Yine hakkını veriyorum. Hiç yalana girmeden, manipülasyondan son derece uzak durarak, "Ben bu konuyu bilmiyorum. Ya da, bu soruyu geçelim. Gerçekten, hiç açmayın bu konuyu" diyerek, konuşmakta yaşadığı sıkıntıyı da açıkça sergiledi. Müşteşar Apakan, kahvaltı başlangıcında "Ben bu grubu özlemiştim. Sizlere olayların analizini yapmaya çalışacağım" diyerek nasıl gülümsettiyse bizi, sonunda da "Sürecin içindeyiz. Ben, 'bu olacak, şu olacak' diyemem. Bu bizim, memuriyet adabımıza da uymaz. Yani, buna şu an somut cevap verebilecek durumda değilim" cümlelerini üstüste kullanarak gülümsetti.
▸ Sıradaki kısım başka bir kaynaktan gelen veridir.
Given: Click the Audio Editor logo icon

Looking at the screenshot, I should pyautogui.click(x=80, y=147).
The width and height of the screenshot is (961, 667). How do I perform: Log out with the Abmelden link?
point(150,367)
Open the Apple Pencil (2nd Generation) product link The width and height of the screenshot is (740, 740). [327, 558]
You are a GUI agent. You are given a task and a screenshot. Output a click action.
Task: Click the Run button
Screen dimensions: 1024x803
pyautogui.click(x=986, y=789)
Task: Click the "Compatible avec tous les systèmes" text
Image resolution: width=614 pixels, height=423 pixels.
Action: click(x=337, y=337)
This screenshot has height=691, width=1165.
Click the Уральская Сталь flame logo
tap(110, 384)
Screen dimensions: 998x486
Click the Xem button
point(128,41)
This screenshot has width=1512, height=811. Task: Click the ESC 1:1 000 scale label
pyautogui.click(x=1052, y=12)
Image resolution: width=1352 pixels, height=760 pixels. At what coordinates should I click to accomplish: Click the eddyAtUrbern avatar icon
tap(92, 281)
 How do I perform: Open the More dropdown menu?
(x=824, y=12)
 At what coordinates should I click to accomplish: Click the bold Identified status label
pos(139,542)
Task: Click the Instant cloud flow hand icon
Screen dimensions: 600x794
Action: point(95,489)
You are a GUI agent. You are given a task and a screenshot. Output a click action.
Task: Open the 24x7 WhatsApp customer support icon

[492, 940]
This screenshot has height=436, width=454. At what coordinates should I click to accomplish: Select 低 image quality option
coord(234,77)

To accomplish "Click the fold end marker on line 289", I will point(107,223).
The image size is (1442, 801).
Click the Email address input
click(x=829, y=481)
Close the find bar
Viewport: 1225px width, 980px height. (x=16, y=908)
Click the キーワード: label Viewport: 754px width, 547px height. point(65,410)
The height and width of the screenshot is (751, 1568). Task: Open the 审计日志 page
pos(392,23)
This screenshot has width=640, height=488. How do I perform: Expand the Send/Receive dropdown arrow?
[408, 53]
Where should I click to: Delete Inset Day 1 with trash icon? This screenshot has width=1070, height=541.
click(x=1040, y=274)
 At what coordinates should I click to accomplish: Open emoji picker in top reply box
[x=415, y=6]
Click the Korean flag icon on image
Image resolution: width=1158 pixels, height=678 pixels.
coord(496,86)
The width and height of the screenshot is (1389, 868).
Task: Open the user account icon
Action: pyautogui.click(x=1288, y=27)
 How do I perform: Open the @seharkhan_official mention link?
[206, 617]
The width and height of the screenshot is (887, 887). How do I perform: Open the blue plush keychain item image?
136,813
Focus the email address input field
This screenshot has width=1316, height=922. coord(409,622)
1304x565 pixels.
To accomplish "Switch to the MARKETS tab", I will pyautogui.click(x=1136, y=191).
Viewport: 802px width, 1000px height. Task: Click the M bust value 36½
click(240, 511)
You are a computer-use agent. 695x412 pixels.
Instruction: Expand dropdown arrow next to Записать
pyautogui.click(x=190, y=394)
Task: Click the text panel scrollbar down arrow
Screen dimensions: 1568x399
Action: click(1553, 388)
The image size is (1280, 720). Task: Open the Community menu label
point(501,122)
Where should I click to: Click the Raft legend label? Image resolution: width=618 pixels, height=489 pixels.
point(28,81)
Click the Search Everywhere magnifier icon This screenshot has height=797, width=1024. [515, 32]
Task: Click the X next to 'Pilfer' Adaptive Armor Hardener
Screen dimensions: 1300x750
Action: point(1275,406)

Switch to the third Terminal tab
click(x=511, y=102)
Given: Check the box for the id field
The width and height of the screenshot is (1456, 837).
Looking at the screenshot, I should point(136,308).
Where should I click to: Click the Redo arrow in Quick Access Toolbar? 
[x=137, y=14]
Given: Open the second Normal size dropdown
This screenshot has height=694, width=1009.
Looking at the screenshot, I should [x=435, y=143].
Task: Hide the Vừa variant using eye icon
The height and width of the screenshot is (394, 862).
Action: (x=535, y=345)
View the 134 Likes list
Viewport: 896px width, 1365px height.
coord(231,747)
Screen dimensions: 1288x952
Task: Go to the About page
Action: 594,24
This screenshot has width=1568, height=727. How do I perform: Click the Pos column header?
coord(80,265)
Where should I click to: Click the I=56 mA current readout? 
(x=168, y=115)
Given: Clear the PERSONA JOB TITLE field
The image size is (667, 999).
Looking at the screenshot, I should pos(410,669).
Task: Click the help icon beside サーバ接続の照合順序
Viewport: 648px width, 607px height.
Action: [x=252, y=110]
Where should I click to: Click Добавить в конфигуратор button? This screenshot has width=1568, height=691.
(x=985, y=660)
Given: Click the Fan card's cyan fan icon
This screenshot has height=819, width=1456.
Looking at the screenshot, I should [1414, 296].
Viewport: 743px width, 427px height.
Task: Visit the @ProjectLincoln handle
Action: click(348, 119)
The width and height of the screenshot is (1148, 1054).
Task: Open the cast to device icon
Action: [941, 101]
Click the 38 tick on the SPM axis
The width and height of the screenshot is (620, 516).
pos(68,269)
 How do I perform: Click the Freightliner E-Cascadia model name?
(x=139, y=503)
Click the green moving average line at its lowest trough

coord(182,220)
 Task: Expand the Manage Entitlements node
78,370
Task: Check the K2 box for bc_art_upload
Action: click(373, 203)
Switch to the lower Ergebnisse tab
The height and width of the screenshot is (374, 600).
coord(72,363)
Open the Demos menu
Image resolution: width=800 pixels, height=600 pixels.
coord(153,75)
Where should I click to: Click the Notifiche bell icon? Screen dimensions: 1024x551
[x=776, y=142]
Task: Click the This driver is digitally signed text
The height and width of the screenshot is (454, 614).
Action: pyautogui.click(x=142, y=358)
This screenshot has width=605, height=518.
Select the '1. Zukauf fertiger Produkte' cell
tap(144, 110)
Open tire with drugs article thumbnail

Aklımda kalan bir cümlesini buraya yazmadan da edemeyeceğim: "Unutmayın çocuklar, bu bir gerçek: Şu coğrafyada milli gücü en yüksek ülke Türkiye. Bu gücün daha da artacağı konusunda ben iyimserim."

Hiç yorum yok:

Öne Çıkan Yayın

Aradığınız sakinliğin adresini veriyorum : Göynük

Kaçıp, gitme dürtüsünün içimizi günde milyon kez yokladığı, dahası içimizi zonklattığı dönemler bunlar. Hep bir mayhoşluk, hep bir serse...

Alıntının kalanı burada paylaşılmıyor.